Security Group¶
Security Group controls inbound and outbound traffic for Server Instance.
You can create Security Group and Security Group Rule by following steps.
Create Security Group¶
You can create a Security Group from the following API calls. See Security Group for more information on the API.
$ curl -sS \
-H "Content-Type: application/json" \
-H "X-Auth-Token: {TOKEN}" \
-X POST -d @security_group.json {api_endpoint}/v2.0/security-groups
- Sample Request Body (security_group.json)
{
"security_group": {
"description": "Example security group 1 description.",
"name": "Example security group 1",
"tags": {},
"tenant_id": "6c0bdafab1914ab2b2b6c415477defc7"
}
}
- Sample Response Body
{
"security_group": {
"description": "Example security group 1 description.",
"id": "21b9fd0d-38c7-472d-9912-ae1079866a3a",
"name": "Example security group 1",
"security_group_rules": [],
"status": "PENDING_CREATE",
"tags": {},
"tenant_id": "6c0bdafab1914ab2b2b6c415477defc7"
}
}
The id parameter in Response is the uuid of Security Group and is used as the security_group_id parameter in Create Security Group Rule and Apply Security Group to Port.
Create Security Group Rule¶
You can create a Security Group Rule from the following API calls. See Security Group Rule for more information on the API.
$ curl -sS \
-H "Content-Type: application/json" \
-H "X-Auth-Token: {TOKEN}" \
-X POST -d @security_group_rule.json {api_endpoint}/v2.0/security-group-rules
- Sample Request Body (security_group_rule.json)
{
"security_group_rule": {
"description": "Example security group rule 1 description.",
"direction": "ingress",
"ethertype": "IPv4",
"port_range_max": 65535,
"port_range_min": 0,
"protocol": "any",
"remote_ip_prefix": "192.168.100.0/24",
"security_group_id": "21b9fd0d-38c7-472d-9912-ae1079866a3a",
"tenant_id": "6c0bdafab1914ab2b2b6c415477defc7"
}
}
- Sample Response Body
{
"security_group_rule": {
"description": "Example security group rule 1 description.",
"direction": "ingress",
"ethertype": "IPv4",
"id": "ea9a61c9-1e47-42f5-81b2-35ab4b2ce461",
"port_range_max": 65535,
"port_range_min": 0,
"protocol": "any",
"remote_group_id": null,
"remote_ip_prefix": "192.168.100.0/24",
"security_group_id": "21b9fd0d-38c7-472d-9912-ae1079866a3a",
"tenant_id": "6c0bdafab1914ab2b2b6c415477defc7"
}
}
Show Security Group¶
You can show details for a Security Group from the following API calls.

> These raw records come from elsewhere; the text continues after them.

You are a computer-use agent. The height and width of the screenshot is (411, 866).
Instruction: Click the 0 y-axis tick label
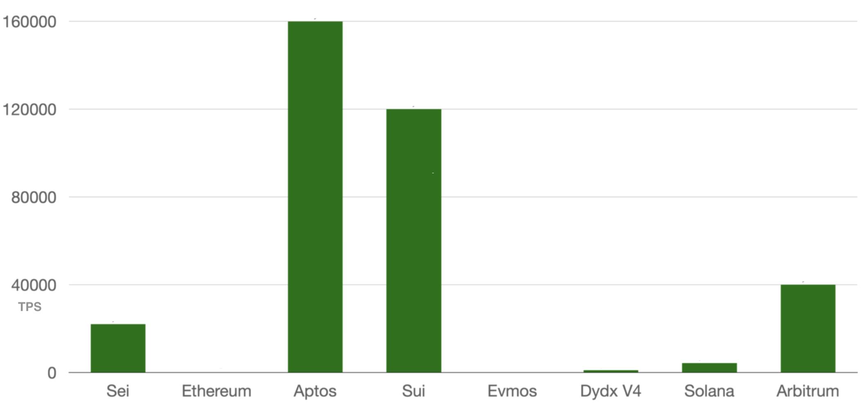point(52,373)
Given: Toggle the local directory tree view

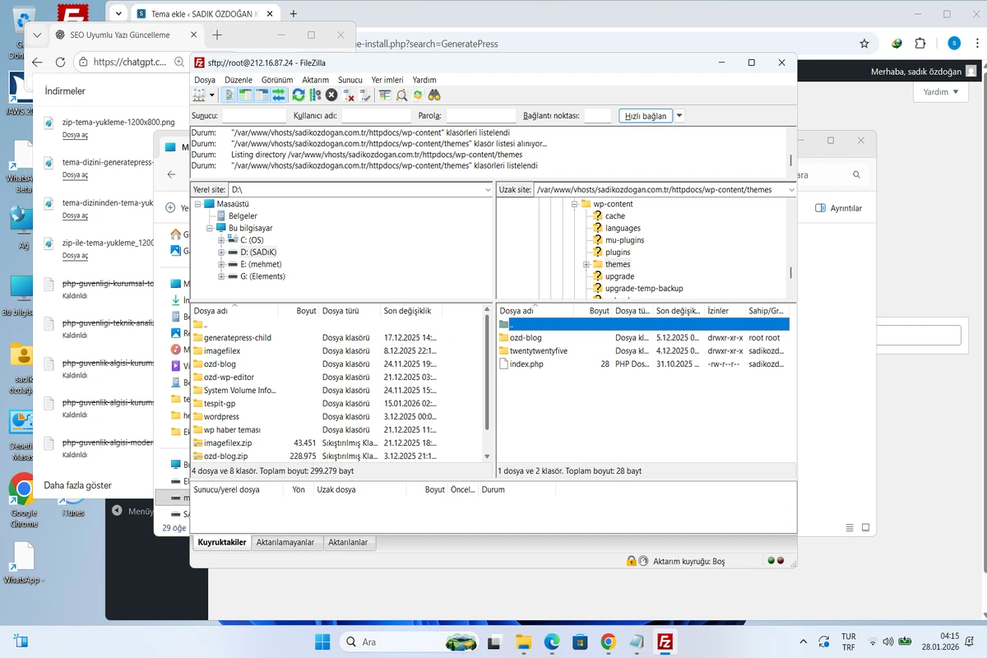Looking at the screenshot, I should pyautogui.click(x=245, y=95).
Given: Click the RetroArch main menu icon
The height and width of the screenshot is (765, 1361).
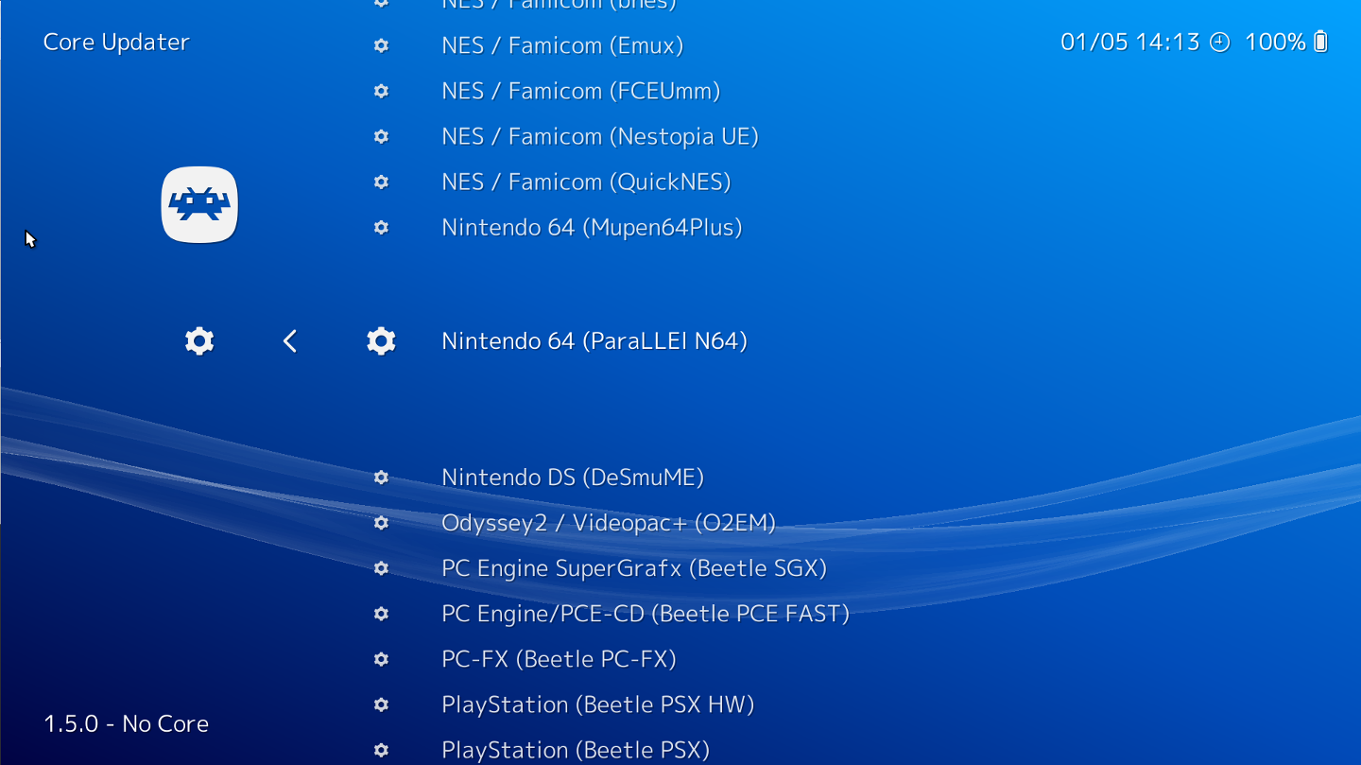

See Security Group for more information on the API.
$ curl -sS \
-H "Content-Type: application/json" \
-H "X-Auth-Token: {TOKEN}" \
-X GET {api_endpoint}/v2.0/security-groups/{security_group_id}
- Sample Response Body
{
"security_group": {
"description": "Example security group 1 description.",
"id": "21b9fd0d-38c7-472d-9912-ae1079866a3a",
"name": "Example security group 1",
"security_group_rules": [
{
"description": "Example security group rule 1 description.",
"direction": "ingress",
"ethertype": "IPv4",
"id": "ea9a61c9-1e47-42f5-81b2-35ab4b2ce461",
"port_range_max": 65535,
"port_range_min": 0,
"protocol": "any",
"remote_group_id": null,
"remote_ip_prefix": "192.168.100.0/24",
"security_group_id": "21b9fd0d-38c7-472d-9912-ae1079866a3a",
"tenant_id": "6c0bdafab1914ab2b2b6c415477defc7"
}
],
"status": "ACTIVE",
"tags": {},
"tenant_id": "6c0bdafab1914ab2b2b6c415477defc7"
}
}
Apply Security Group to Port¶
You can apply Security Group to Port from the following API calls (Update Port). See Port for more information on the API.
$ curl -sS \
-H "Content-Type: application/json" \
-H "X-Auth-Token: {TOKEN}" \
-X PUT -d @update_port.json {api_endpoint}/v2.0//ports/{port_id}
- Sample Request Body (update_port.json)
{
"port": {
"security_groups": [
"fab0f28f-d3cb-49b2-840e-d6c00d75d27c"
]
}
}
- Sample Response Body
{
"port": {
"admin_state_up": true,
"allowed_address_pairs": [],
"description": "Example port 1 description.",
"device_id": "0a93a32e-4137-4689-bcc7-0da8ee7fa74d",
"device_owner": "compute:zone1-groupa",
"fixed_ips": [
{
"ip_address": "192.168.10.11",
"subnet_id": "2e0a6111-7a8a-44e2-a60a-6c5aaa0225f6"
}
],
"id": "feed7fde-df0d-4bd8-a951-a93f4bf2cc5a",
"mac_address": "fa:16:3e:37:83:e6",
"name": "Example port 1",
"network_id": "0389b606-bef6-48b5-9a04-802ff0a80bc9",
"security_groups": [
"fab0f28f-d3cb-49b2-840e-d6c00d75d27c"
],
"segmentation_id": 0,
"segmentation_type": "flat",
"status": "PENDING_UPDATE",
"tags": {},
"tenant_id": "6c0bdafab1914ab2b2b6c415477defc7"
}
}